For the material below, count the lines containing "computer" and reply with the number alone.

== Entries shown

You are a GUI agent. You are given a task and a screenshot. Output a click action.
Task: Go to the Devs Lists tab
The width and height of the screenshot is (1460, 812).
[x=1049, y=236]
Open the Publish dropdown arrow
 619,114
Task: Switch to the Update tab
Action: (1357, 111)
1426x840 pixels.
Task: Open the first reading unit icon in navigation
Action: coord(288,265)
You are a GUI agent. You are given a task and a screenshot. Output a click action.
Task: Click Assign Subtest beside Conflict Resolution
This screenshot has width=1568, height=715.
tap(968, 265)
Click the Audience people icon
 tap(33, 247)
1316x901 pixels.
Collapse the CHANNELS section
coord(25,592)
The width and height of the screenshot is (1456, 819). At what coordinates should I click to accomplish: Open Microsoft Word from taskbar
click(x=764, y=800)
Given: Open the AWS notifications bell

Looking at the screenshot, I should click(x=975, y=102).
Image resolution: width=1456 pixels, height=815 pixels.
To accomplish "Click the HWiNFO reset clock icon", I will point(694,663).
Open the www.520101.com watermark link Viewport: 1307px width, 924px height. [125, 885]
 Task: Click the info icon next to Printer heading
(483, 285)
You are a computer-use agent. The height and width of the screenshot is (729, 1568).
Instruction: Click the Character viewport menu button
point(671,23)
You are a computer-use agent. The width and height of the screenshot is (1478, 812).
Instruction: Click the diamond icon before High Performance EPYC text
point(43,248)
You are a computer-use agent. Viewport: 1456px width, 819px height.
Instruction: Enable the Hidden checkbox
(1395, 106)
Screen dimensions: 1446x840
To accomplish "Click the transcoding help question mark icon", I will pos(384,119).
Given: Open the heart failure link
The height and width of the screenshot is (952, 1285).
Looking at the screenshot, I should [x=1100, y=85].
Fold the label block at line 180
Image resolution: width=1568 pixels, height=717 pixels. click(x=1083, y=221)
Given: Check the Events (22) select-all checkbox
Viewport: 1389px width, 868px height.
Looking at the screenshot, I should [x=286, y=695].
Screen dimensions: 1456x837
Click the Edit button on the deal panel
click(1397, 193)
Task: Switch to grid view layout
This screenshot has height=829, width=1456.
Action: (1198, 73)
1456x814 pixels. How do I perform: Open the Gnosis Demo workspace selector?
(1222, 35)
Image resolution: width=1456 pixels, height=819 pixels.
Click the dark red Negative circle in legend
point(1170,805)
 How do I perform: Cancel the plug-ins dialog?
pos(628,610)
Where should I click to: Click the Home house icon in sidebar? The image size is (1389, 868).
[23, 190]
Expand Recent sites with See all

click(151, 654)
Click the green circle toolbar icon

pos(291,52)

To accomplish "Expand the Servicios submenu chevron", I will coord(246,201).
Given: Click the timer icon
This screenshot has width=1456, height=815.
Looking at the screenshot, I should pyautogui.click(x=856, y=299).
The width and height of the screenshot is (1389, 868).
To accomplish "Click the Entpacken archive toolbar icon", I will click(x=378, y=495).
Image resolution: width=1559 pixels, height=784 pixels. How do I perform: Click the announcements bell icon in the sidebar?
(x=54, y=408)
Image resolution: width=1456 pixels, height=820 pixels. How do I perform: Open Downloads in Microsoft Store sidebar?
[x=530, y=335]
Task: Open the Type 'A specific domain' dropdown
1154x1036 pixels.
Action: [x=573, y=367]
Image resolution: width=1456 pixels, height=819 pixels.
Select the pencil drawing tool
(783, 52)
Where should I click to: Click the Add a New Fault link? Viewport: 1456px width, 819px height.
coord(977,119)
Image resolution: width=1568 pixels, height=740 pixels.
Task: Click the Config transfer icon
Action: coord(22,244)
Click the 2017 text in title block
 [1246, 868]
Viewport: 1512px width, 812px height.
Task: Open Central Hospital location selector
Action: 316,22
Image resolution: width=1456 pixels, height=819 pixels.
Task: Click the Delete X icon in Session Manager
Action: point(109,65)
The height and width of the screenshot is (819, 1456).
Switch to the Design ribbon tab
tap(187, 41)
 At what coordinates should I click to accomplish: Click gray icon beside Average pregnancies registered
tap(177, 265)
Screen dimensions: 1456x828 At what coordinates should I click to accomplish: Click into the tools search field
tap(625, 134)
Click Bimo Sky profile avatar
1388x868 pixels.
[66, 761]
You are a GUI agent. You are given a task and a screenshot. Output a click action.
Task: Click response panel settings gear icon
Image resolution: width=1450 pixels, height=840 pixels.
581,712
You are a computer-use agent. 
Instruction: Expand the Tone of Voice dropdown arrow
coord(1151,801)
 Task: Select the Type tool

====

Result of this exercise
4